Exercise.
Can you write out all of the data below word for word, leaving out the pictures?

** Start of Data listing **

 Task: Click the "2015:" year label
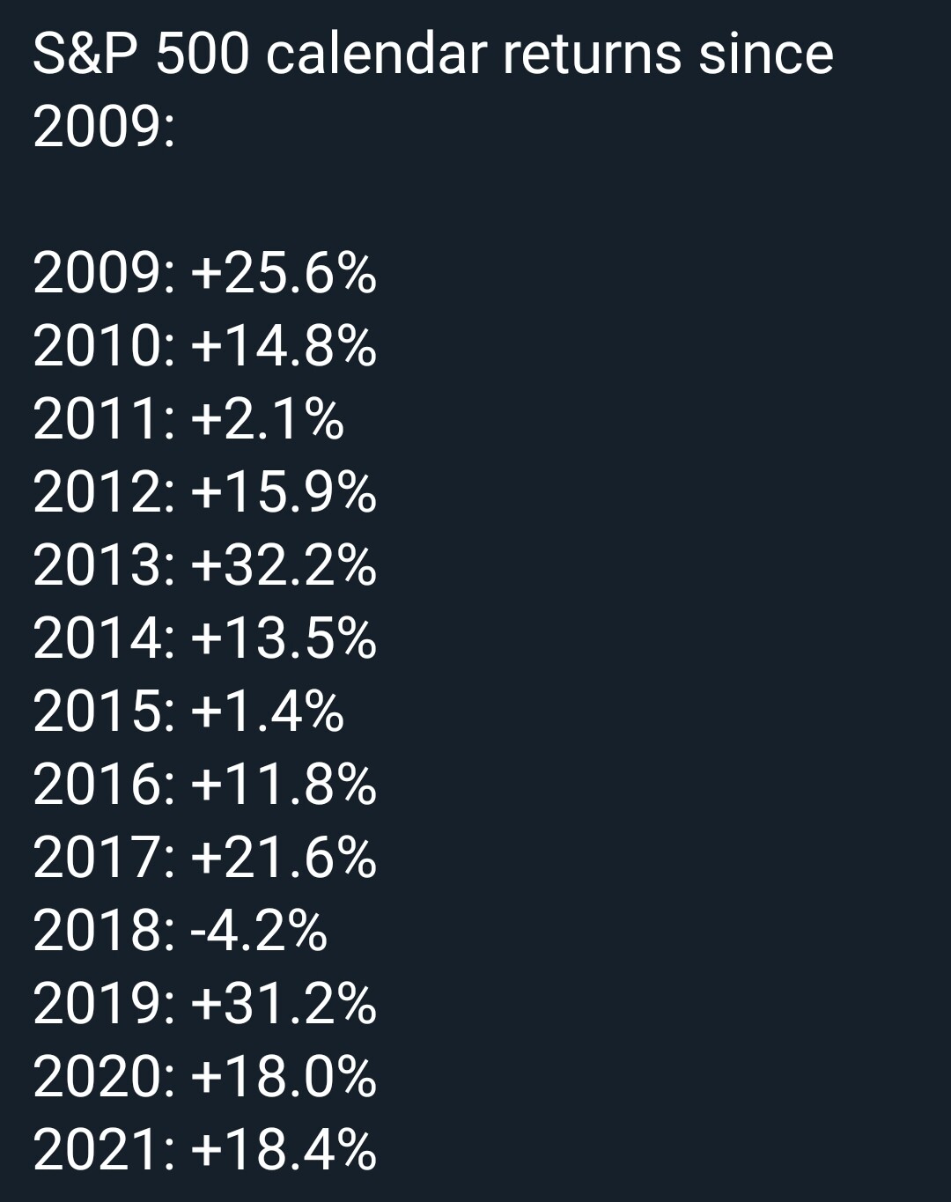104,711
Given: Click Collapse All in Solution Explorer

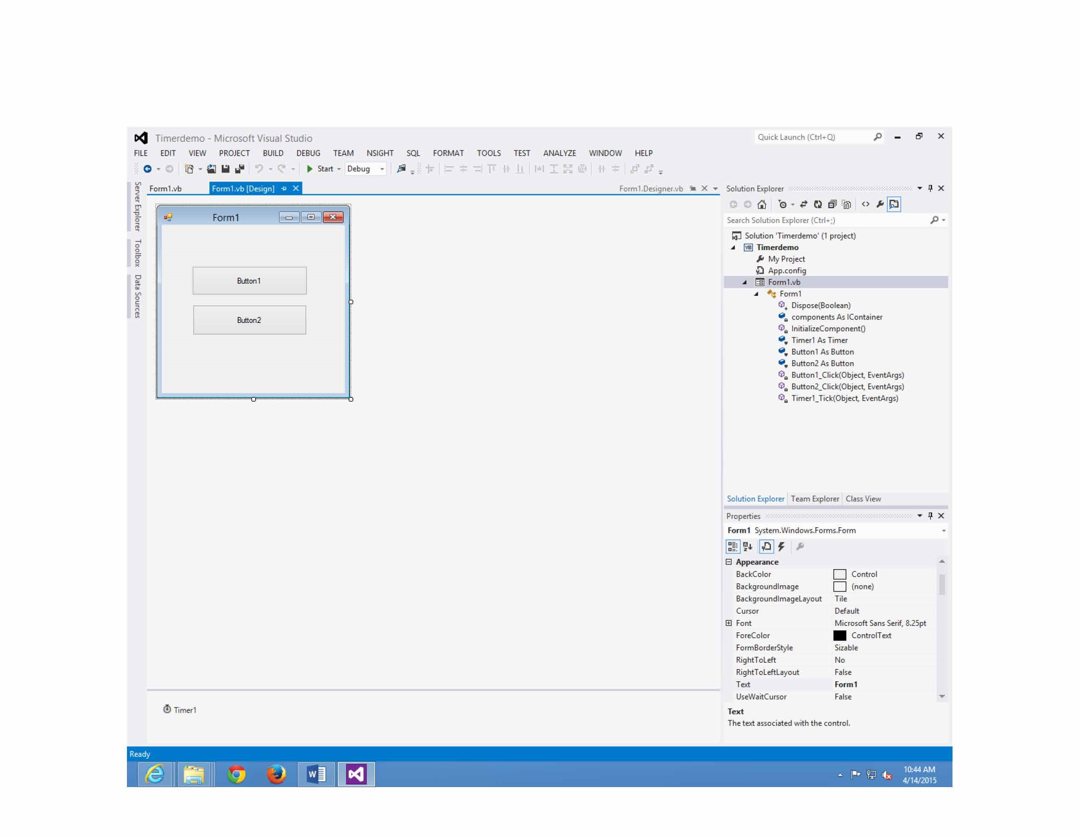Looking at the screenshot, I should click(x=832, y=205).
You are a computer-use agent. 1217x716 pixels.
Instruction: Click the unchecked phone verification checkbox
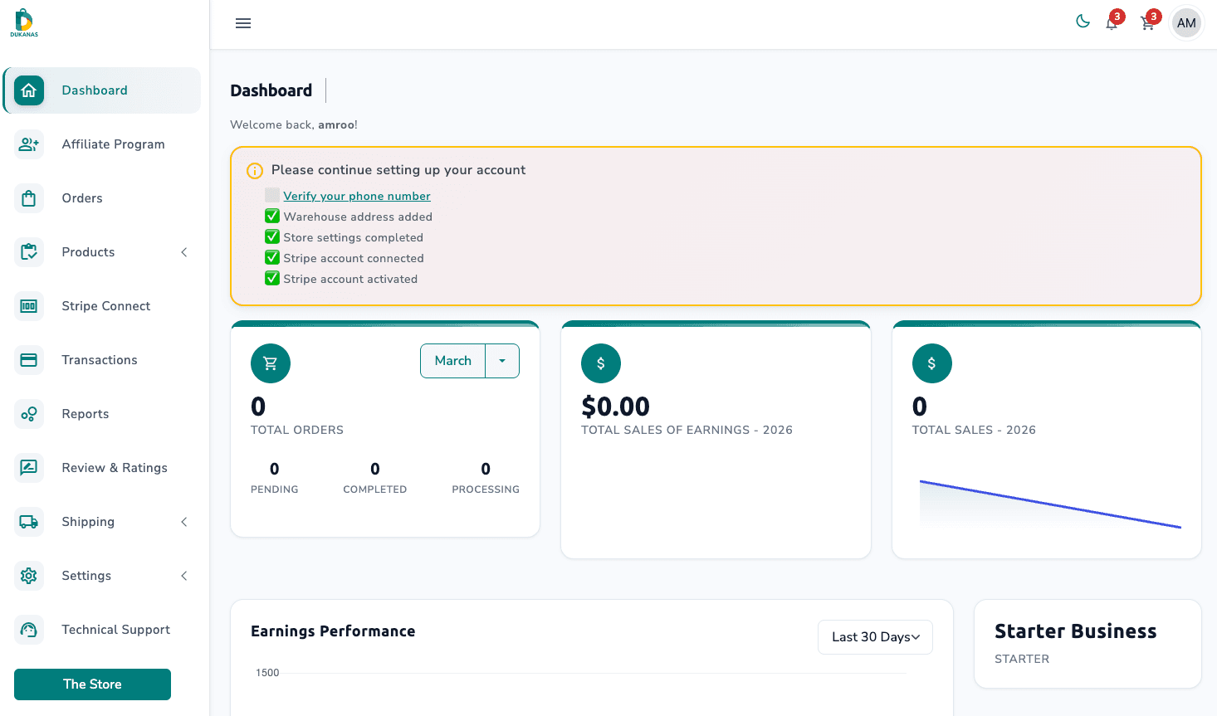272,196
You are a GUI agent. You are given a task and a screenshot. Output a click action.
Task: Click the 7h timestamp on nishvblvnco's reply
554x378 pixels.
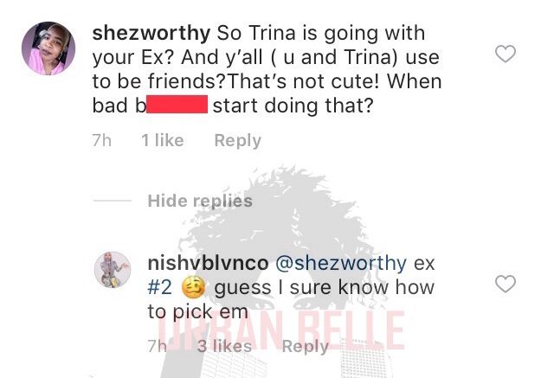click(x=158, y=346)
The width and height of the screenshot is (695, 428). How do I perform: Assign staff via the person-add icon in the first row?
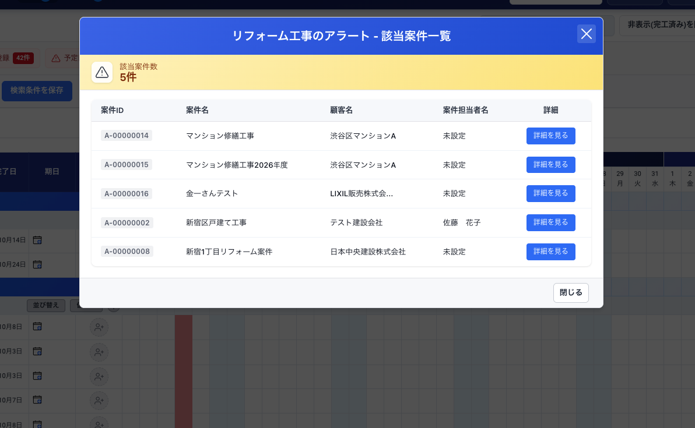coord(99,327)
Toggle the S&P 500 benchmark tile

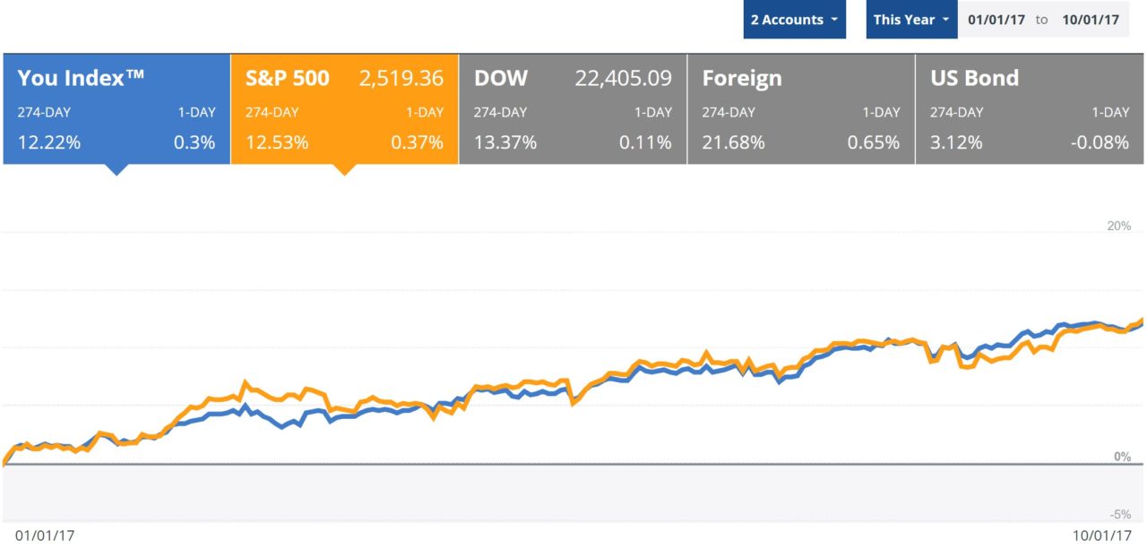(x=344, y=109)
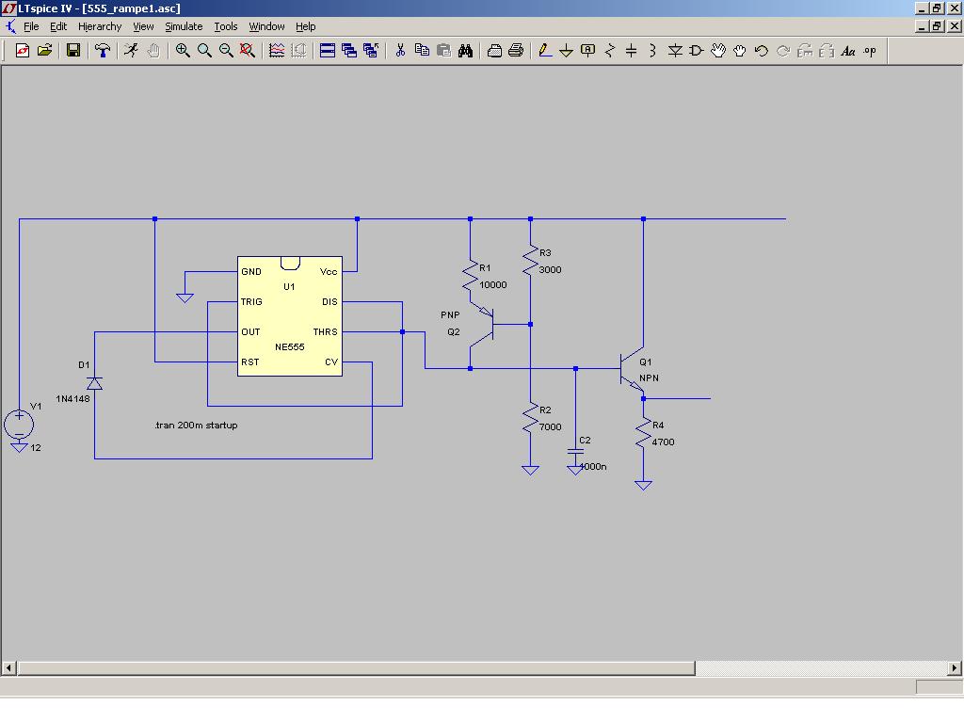
Task: Click the scissors Cut tool
Action: pyautogui.click(x=400, y=51)
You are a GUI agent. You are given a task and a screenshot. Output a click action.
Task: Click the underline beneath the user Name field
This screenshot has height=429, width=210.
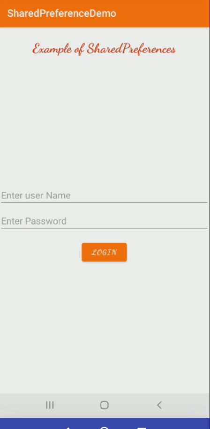point(104,202)
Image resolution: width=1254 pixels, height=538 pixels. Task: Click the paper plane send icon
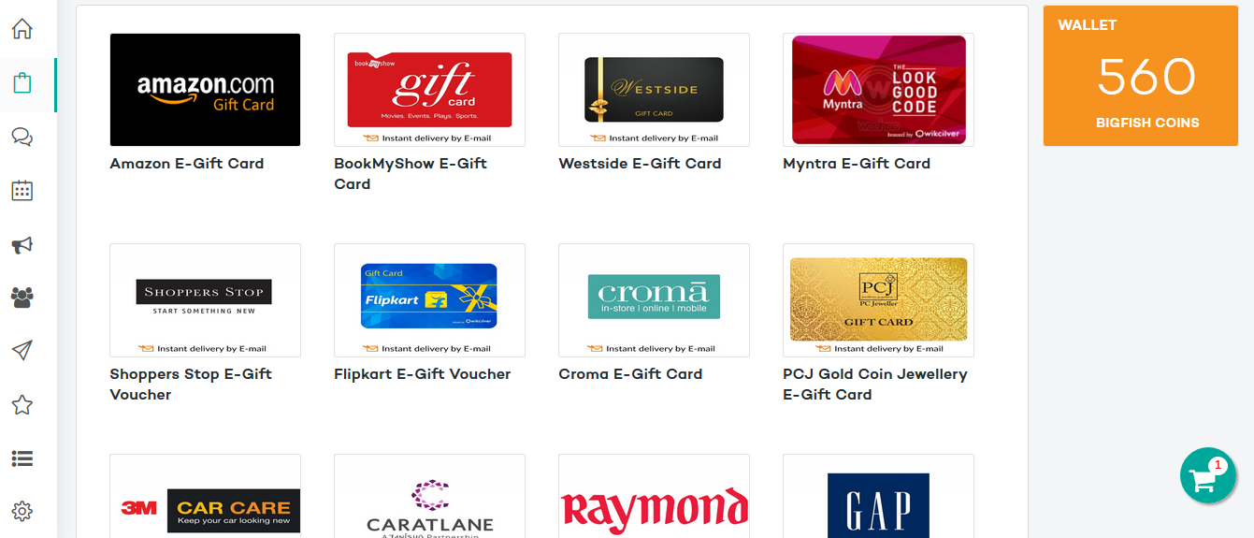(x=22, y=351)
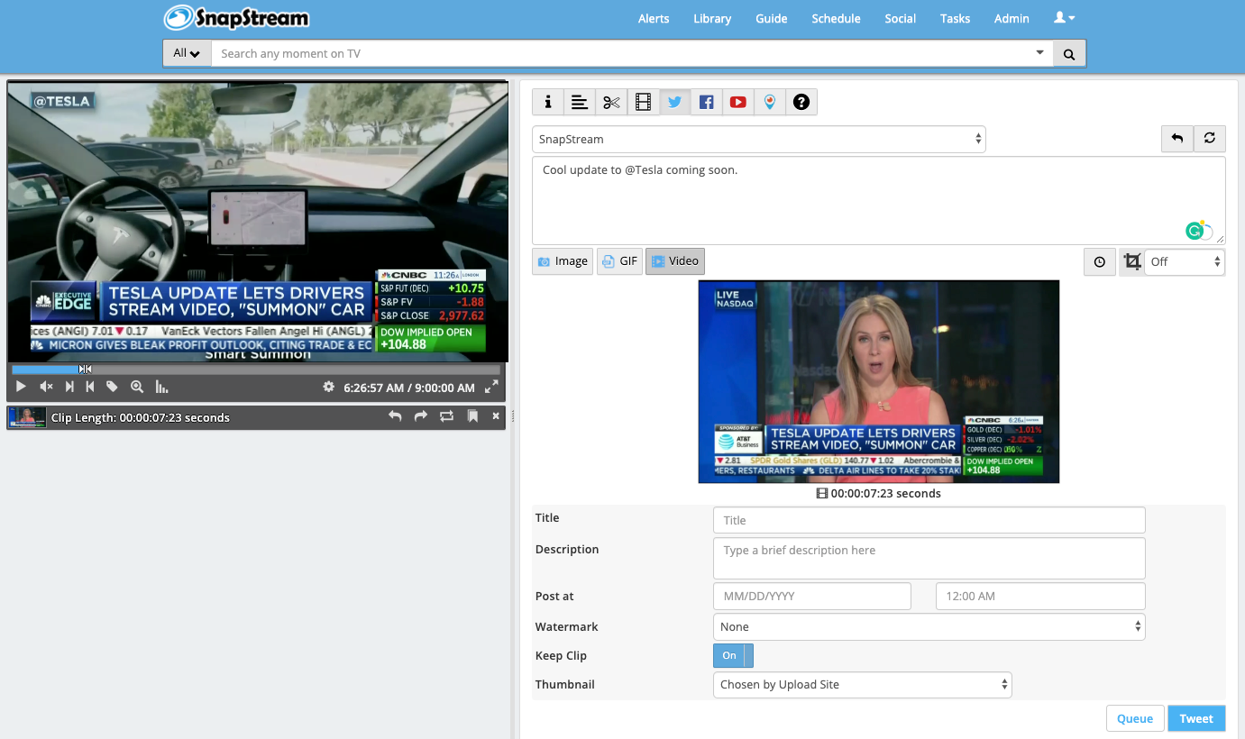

** End of Data listing **

Answer to this task.
 Task: Click the "2015:" year label
104,711
Given: Click Collapse All in Solution Explorer

Looking at the screenshot, I should click(x=832, y=205).
You are a computer-use agent. 1217x716 pixels.
Instruction: Click the unchecked phone verification checkbox
272,196
You are a GUI agent. You are given a task and a screenshot. Output a click action.
Task: Click the 7h timestamp on nishvblvnco's reply
554x378 pixels.
click(x=158, y=346)
The width and height of the screenshot is (695, 428). How do I perform: Assign staff via the person-add icon in the first row?
coord(99,327)
Toggle the S&P 500 benchmark tile

(x=344, y=109)
Task: Click the scissors Cut tool
Action: pyautogui.click(x=400, y=51)
You are a GUI agent. You are given a task and a screenshot. Output a click action.
Task: Click the underline beneath the user Name field
This screenshot has height=429, width=210.
point(104,202)
Image resolution: width=1254 pixels, height=538 pixels. Task: Click the paper plane send icon
(x=22, y=351)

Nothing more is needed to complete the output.